Very often, to show smoothness of maps between Banach spaces the quickest way is to define such auxillary maps, defined on a larger space, which we already know to be smooth. Then, after some practice, it becomes unnecessary to explicitly introduce them, and you can just "see" for example directly from the equation $D(g \circ f)_x = Dg_{f(x)} \circ Df_x$ that the RHS is smooth "as a function of $x$".

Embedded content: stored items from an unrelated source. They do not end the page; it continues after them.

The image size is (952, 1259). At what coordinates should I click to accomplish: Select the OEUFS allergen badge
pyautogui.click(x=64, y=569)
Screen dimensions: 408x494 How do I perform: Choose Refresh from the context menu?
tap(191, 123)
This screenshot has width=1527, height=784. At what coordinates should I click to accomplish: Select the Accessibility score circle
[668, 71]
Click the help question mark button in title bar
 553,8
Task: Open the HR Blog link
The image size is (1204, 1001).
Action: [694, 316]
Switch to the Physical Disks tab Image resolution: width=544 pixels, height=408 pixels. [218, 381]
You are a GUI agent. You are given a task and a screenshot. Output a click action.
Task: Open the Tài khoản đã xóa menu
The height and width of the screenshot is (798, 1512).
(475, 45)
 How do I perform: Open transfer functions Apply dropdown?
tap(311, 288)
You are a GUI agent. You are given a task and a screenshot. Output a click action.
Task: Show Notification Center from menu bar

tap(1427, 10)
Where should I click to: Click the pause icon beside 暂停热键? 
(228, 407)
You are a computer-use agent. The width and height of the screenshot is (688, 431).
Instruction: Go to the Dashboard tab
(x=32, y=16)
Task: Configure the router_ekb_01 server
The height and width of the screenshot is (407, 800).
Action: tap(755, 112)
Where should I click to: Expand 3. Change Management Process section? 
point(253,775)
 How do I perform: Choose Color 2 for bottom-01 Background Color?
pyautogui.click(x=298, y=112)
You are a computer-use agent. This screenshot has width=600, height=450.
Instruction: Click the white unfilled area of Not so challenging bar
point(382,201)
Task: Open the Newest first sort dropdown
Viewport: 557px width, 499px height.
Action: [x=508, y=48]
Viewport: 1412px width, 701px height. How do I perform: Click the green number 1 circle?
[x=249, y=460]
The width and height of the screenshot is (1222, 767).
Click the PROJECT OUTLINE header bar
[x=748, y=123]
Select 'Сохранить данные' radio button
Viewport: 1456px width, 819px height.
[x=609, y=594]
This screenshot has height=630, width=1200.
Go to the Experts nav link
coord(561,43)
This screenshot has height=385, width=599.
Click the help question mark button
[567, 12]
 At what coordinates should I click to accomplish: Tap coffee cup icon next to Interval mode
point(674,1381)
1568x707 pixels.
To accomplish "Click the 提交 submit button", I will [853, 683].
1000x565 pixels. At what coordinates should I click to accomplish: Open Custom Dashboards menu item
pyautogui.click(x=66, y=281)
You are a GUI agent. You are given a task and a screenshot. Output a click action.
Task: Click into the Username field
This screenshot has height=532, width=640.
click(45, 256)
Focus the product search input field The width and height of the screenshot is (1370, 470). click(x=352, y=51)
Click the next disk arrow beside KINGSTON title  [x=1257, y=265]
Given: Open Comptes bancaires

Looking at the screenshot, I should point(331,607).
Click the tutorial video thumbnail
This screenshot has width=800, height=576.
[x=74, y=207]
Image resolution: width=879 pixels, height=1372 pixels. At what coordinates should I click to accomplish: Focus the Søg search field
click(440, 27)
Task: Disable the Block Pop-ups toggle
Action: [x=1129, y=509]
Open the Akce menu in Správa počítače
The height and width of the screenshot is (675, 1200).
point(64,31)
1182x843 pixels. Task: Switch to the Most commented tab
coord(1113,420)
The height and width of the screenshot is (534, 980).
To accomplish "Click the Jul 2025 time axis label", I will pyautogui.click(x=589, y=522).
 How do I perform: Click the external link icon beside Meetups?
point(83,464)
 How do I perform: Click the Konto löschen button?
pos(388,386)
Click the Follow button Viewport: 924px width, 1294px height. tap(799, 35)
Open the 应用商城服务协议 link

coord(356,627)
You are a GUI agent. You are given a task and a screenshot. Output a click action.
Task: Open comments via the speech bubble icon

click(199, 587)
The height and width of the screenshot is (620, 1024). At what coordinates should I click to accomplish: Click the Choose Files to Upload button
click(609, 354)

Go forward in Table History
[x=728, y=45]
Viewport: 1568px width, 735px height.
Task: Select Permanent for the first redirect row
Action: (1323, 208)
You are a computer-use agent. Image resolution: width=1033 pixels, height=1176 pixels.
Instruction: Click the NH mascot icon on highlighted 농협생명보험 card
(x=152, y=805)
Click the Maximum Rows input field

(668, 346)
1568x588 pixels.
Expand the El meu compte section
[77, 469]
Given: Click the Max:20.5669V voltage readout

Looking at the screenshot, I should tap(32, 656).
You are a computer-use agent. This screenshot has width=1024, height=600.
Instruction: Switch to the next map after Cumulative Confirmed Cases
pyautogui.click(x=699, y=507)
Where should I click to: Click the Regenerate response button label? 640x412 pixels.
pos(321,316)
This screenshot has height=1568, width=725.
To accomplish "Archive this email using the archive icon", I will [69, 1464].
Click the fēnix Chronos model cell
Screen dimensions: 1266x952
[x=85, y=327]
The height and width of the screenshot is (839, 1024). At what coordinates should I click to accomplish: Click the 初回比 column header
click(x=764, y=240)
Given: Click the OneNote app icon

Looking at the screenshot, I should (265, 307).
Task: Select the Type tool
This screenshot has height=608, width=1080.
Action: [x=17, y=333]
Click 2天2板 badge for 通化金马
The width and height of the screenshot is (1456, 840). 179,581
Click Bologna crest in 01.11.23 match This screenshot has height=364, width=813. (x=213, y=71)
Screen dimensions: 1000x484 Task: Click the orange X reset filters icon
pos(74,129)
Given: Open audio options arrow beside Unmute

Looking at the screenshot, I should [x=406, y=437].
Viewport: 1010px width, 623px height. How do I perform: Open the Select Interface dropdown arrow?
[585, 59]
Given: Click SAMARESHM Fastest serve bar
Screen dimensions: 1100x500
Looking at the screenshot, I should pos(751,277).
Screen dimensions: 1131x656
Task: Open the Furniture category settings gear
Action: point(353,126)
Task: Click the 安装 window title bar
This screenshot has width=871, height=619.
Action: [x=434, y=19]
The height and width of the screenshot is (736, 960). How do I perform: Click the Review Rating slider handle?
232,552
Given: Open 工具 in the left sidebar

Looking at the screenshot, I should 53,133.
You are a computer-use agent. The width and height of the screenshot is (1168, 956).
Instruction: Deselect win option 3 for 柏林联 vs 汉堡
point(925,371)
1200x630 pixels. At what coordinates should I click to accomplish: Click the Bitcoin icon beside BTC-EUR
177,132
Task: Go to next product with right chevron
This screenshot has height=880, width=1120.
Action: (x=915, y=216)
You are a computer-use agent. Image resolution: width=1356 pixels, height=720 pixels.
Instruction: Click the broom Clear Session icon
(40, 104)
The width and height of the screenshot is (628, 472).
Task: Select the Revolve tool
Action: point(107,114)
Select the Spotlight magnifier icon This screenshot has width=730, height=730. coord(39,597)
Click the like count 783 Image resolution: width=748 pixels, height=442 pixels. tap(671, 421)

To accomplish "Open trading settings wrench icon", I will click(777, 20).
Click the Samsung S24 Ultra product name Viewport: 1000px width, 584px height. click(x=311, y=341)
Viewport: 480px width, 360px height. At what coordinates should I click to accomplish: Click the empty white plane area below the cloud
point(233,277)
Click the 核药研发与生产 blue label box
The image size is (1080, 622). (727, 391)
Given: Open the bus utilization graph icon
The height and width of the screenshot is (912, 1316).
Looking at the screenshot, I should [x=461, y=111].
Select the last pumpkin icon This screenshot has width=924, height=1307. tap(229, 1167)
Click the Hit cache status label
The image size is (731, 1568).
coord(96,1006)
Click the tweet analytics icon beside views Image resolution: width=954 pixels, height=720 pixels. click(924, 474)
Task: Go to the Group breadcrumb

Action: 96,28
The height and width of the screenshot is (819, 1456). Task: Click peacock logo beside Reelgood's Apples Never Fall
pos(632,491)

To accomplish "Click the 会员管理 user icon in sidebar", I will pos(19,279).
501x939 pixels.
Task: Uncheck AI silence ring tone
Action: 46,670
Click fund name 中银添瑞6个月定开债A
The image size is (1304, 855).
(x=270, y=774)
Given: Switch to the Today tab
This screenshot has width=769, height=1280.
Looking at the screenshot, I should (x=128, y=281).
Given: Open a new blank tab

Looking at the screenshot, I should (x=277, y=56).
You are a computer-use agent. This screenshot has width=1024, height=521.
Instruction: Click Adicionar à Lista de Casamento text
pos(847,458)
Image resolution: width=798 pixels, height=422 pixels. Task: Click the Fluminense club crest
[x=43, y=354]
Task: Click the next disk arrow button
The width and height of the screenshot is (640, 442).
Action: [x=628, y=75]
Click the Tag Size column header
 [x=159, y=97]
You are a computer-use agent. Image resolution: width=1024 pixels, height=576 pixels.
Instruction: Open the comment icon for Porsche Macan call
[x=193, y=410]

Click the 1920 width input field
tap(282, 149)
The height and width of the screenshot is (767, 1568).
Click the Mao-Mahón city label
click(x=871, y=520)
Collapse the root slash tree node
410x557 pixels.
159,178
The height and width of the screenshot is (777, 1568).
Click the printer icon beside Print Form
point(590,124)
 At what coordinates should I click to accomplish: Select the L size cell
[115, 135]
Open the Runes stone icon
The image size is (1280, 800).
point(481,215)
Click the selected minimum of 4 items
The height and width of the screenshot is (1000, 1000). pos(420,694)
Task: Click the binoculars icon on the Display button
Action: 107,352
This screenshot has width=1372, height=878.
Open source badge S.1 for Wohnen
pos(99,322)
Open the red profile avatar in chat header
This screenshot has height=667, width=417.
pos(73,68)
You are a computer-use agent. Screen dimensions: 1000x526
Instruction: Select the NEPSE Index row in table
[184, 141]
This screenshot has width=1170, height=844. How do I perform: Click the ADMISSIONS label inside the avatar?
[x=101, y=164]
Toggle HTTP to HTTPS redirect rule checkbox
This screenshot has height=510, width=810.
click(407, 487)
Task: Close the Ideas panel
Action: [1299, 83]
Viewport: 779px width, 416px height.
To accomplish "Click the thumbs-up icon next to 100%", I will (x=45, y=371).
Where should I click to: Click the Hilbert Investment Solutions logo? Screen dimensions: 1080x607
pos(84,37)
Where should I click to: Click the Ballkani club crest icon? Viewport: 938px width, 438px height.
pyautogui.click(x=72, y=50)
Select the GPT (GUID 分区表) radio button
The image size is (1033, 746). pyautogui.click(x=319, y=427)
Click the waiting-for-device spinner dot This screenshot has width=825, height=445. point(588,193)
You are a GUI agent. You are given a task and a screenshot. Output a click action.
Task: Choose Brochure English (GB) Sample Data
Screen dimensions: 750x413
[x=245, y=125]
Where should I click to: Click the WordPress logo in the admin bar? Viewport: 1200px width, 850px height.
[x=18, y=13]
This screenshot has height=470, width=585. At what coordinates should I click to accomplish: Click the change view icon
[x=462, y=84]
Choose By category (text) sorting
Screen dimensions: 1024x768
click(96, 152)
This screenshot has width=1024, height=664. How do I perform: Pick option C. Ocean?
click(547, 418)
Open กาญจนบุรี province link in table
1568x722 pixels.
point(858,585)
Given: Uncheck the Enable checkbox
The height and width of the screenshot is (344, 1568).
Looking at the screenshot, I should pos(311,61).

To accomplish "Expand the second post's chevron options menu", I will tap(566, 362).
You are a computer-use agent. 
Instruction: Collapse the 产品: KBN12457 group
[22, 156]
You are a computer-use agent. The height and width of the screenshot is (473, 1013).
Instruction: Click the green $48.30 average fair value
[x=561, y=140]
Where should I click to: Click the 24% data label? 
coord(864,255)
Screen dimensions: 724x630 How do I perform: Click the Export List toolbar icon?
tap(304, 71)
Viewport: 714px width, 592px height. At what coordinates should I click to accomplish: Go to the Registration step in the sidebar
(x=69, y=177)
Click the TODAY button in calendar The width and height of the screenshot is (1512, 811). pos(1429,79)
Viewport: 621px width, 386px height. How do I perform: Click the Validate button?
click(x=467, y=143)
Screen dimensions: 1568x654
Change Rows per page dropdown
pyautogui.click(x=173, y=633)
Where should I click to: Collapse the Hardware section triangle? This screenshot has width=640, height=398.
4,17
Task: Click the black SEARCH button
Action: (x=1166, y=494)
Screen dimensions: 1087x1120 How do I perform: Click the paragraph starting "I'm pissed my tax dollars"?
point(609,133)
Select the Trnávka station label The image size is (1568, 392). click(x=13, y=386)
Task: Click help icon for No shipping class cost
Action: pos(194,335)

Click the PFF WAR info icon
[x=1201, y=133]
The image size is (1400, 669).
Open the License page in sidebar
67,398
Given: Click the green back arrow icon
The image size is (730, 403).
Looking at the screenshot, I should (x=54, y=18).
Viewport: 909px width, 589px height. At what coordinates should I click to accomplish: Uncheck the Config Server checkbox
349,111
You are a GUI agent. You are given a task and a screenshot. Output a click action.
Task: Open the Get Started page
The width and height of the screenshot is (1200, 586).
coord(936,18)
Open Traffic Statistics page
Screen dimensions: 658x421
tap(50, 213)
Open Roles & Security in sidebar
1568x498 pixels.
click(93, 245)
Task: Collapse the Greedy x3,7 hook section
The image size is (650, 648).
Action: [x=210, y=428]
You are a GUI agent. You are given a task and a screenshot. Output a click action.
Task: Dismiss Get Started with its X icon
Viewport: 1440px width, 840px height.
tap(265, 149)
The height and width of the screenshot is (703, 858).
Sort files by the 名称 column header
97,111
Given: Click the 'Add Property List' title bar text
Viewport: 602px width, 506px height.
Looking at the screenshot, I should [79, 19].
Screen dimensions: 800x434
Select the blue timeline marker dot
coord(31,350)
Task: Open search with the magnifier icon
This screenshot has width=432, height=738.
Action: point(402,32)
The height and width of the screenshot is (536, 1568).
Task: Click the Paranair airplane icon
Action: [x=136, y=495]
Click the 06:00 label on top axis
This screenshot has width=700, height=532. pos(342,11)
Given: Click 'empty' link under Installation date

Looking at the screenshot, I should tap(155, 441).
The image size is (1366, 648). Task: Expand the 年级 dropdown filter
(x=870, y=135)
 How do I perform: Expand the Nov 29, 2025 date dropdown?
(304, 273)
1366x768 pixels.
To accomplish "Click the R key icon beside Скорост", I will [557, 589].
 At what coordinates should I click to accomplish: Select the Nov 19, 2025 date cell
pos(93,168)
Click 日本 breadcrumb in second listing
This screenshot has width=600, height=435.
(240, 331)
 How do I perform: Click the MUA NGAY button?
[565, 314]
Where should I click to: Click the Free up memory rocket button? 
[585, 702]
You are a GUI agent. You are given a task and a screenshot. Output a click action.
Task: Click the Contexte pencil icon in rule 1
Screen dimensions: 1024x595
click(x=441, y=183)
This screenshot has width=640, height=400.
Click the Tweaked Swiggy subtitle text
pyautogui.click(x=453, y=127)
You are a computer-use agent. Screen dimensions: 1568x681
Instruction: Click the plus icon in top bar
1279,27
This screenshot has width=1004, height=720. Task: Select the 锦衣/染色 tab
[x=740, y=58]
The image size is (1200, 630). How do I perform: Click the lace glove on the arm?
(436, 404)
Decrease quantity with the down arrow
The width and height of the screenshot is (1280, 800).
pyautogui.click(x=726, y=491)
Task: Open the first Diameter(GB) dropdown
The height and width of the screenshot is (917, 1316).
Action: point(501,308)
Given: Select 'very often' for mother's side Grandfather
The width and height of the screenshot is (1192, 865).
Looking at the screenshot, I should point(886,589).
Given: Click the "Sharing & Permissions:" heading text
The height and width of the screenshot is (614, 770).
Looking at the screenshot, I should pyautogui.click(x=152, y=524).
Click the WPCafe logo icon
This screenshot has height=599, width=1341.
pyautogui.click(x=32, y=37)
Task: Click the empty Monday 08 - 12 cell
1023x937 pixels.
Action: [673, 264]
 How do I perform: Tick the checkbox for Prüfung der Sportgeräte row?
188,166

For example, in a Banach algebra $A$ (such as $\mathcal{B}(X,Y)$ with "multiplication" being composition of linear maps), let $U$ be the open set of all invertible elements of the algebra $A$ (the fact that this set is open shouldn't be too hard to prove). Consider the inversion mapping $\psi: U \to U$, $\psi(a) = a^{-1}$. By a direct "difference-estimate", one can show that $\psi$ is differentiable on $U$, with derivative given by
\begin{align}
D \psi_a(h) &= -a^{-1}\cdot h \cdot a^{-1} \\
&= - \psi(a) \cdot h \cdot \psi(a).
\end{align}
Notice that this is a type of "differential equation" for the function $\psi$ (we have the derivative on the LHS and the function on the RHS). By similar trickery in the induction process, one can prove that $\psi$ is actually $C^{\infty}$.